To the Editor:
Young Inuit and First Nations infants and children have been recognized for many years to have an increased incidence of severe viral lower respiratory tract infection. There has been limited information available as to whether this occurrence increases their long-term risk for chronic airway disease, such as asthma, or decreases it. The findings of Gao et al, showing that asthma (ever) is less prevalent in Aboriginal children than in non-Aboriginal children living in northern Canada, are therefore of considerable interest. These findings are consistent with the ‘hygiene hypothesis’, which suggests that frequent infections early in life shift the developing immune system toward a nonatopic state.

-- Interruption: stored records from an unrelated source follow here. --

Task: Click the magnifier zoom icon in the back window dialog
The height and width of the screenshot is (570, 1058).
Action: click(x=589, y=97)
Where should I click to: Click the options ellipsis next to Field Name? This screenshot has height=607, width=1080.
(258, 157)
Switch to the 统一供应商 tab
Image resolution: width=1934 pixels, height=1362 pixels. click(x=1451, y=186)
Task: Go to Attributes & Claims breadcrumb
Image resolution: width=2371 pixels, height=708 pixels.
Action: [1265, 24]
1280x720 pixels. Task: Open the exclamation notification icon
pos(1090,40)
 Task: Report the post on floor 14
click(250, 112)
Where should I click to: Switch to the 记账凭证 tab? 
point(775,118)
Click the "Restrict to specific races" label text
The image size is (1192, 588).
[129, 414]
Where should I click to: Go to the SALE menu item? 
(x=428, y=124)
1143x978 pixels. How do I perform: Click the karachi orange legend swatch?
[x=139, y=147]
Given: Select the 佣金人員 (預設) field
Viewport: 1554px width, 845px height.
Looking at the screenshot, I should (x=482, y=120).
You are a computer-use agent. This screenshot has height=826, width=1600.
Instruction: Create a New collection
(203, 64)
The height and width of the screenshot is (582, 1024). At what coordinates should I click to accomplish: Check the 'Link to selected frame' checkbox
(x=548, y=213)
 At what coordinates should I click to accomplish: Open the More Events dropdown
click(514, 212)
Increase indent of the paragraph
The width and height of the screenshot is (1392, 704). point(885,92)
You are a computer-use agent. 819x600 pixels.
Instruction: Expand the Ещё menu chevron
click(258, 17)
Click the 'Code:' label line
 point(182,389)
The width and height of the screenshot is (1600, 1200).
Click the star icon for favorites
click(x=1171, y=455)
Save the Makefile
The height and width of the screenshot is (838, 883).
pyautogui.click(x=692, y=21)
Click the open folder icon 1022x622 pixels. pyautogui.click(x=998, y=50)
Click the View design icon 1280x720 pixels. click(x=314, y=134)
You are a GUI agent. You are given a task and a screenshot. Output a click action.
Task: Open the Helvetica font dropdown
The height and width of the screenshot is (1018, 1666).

The study’s findings that ‘asthma-like symptoms’, which included ‘current wheeze’, were more common in infants and preschoolers than in school-aged children, and that wheeze without health care professional-diagnosed asthma was more common in Aboriginal children than in non-Aboriginal children, are more difficult to interpret. Research in the United Kingdom suggests that many individuals use the term ‘wheeze’ incorrectly, and will call ‘rattly breathing’ due to upper airway secretions a ‘wheeze’. This misnomer may be even more of a problem in Aboriginal populations. In Inuktitut, for example, there does not appear to be a specific word for ‘wheeze’. One word that may be used is tiqtivaluktuq, which translates roughly to “a boiling sound coming from the chest”, but other terms are probably used, depending on the Inuktitut dialect (personal communication: Ottawa Health Services Network Inc, Inuktitut translator; name withheld at personal request). Thus, the increased prevalence of ‘wheezing’ in young children and in young Aboriginal children may reflect higher frequencies of upper respiratory tract infections (causing nasal discharge and noisy, rattly breathing) in these populations, rather than true lower airway disease.